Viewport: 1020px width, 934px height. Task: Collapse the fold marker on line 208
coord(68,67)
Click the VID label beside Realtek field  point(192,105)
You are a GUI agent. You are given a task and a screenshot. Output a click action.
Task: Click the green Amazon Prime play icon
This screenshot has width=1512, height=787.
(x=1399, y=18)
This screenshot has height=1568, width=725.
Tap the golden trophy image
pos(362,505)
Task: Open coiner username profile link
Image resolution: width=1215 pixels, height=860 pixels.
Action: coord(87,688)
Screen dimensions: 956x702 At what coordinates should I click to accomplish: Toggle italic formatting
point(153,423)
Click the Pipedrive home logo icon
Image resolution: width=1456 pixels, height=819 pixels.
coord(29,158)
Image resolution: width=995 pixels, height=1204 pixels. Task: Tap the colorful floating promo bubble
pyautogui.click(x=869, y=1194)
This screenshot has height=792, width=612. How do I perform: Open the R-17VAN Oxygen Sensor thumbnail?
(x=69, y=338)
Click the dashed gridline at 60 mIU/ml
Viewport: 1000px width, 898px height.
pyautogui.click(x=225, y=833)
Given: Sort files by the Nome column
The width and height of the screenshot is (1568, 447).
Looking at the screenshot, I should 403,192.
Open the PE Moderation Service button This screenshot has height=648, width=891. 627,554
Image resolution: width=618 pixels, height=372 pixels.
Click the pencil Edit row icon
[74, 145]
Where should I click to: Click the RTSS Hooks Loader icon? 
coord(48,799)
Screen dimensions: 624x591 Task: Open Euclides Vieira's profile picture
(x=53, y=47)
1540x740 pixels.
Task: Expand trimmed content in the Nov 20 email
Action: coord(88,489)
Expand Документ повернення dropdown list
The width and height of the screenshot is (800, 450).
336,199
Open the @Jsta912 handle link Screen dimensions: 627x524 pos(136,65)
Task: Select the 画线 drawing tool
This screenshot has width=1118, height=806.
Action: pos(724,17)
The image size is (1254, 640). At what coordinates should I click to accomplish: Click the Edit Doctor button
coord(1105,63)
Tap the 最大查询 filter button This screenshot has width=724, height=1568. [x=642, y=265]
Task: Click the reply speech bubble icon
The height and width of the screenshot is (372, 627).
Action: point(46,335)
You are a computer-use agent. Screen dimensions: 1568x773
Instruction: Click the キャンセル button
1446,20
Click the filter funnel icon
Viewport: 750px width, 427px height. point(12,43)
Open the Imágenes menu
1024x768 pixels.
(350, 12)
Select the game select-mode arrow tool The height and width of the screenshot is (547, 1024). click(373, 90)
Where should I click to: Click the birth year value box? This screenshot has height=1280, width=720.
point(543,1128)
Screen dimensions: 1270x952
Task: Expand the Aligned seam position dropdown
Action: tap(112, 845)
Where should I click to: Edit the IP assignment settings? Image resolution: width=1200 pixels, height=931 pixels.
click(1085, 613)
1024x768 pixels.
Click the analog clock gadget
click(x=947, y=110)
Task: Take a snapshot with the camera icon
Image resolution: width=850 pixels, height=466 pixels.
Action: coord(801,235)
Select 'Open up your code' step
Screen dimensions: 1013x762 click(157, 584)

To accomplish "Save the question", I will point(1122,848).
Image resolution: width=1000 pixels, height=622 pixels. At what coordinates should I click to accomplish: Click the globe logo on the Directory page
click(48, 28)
-------
▶ [DIRECTIONS FOR THIS TASK]: Show all lines in the entries above where the string "link" appears.

▶ [WRITTEN ANSWER]:
Task: Open coiner username profile link
Open the @Jsta912 handle link Screen dimensions: 627x524 pos(136,65)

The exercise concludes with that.